Unfortunately, however, our rejoicing was short-lived. Within ten days of Donald Trump taking office, he decided to use Guantánamo as the location for an authoritarian show of performative cruelty, part of the sweeping and profoundly racist “war on migrants” that he declared when he took office. In an executive order, he commanded the military and the Department of Homeland Security to massively expand an existing Migrant Operations Center at the naval base — used since the 1990s to hold migrants intercepted at sea — to hold up to 30,000 migrants.
Tents were erected to hold these anticipated arrivals, although they were never used because they failed to conform to required health and safety standards. Instead, between February 4 and 20, 178 Venezuelan migrants — all alleged gang members, although no evidence was provided to justify these claims — were held in the existing Migrant Operations Center, and also, illegally, in Camp 6 of the “war on terror” prison, whose use is strictly reserved solely for individuals allegedly involved with Al-Qaeda, the Taliban and associated forces, in connection with the 9/11 attacks and other acts of international terrorism committed over two decades ago.
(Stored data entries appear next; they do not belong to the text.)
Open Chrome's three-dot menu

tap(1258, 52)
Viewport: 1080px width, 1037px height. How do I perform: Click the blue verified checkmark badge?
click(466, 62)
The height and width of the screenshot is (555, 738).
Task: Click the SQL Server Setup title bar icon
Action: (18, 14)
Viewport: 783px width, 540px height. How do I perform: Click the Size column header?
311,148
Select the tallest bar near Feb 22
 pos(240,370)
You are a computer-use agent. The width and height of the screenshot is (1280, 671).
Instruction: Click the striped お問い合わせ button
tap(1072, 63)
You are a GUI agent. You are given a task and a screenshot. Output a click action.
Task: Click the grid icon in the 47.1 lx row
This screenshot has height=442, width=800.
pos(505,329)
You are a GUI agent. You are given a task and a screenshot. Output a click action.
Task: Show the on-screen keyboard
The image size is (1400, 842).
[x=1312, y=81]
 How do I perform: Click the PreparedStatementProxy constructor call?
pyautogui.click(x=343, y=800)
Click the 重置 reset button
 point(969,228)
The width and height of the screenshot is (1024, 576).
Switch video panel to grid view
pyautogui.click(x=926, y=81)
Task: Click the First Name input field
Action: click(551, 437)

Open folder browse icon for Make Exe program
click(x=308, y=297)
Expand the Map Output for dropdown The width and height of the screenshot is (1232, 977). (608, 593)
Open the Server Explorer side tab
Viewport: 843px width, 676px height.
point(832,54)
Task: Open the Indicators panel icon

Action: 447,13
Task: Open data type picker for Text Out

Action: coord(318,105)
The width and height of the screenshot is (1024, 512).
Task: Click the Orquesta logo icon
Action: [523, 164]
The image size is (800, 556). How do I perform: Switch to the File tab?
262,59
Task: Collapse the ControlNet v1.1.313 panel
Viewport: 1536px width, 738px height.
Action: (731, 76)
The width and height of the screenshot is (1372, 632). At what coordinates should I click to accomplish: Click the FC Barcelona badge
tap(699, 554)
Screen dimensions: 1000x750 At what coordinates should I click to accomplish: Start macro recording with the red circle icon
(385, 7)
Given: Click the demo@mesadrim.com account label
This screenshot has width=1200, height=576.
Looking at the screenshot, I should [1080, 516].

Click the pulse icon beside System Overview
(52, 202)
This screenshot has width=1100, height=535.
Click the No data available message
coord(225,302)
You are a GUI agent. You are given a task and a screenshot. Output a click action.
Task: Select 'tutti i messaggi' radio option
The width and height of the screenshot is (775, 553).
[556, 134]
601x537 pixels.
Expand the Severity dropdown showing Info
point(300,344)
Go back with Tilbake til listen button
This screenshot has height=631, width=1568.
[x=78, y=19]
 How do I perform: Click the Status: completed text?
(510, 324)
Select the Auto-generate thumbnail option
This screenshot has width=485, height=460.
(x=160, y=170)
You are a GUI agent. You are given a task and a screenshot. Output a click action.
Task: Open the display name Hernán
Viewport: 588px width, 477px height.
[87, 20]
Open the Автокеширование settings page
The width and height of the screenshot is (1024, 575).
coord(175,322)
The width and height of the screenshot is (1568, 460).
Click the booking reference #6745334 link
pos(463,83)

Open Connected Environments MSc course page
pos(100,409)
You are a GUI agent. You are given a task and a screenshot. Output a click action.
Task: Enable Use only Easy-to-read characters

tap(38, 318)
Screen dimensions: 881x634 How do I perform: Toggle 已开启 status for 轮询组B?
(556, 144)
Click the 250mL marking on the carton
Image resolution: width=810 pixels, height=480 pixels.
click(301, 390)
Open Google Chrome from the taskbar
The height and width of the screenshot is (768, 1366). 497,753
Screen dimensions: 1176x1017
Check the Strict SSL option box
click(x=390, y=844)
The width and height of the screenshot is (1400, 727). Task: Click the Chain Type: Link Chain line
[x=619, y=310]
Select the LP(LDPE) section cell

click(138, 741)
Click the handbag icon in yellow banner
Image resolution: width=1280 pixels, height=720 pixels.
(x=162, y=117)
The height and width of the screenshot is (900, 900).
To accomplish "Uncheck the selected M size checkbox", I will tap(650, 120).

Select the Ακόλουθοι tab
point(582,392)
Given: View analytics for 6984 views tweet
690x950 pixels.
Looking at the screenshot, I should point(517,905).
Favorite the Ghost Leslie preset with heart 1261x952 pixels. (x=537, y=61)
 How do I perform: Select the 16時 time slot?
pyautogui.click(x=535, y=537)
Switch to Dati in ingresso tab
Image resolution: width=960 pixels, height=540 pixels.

Challenged in the courts, Trump largely abandoned his circus of cruelty at Guantánamo by deporting all the Venezuelans, although the naval base and the prison have continued to be used in the months since to hold several hundred more migrants from a variety of countries, some of whom have subsequently been returned to ICE detention facilities on the US mainland, while others have been deported.
The deportees include ten alleged gang members from Venezuela and El Salvador, who, on April 13, were flown to El Salvador, to be imprisoned indefinitely without charge or trial in the CECOT “mega-prison” for alleged terrorists, inspired by Guantánamo, but executed on a colossal scale, with a capacity of 40,000, and with the Trump administration evidently hoping that, by doing so, they (and 238 others sent there on March 15) would be more thoroughly beyond the reach of the US courts than anyone held at Guantánamo over the deplorably long existence of the “war on terror” prison.
Despite Trump’s hopes, numerous cases are ongoing in the US courts, up to and including the Supreme Court, challenging the flagrant injustice of his “war on migrants.” One, submitted to the District Court in Washington, D.C. on the day of our vigils, on behalf of two Nicaraguan nationals currently held at Guantánamo, exposes the illegality of using Guantánamo at all to detain migrants previously held on the US mainland, while many other cases challenge the basis for sending migrants to a mega-Guantánamo in another country.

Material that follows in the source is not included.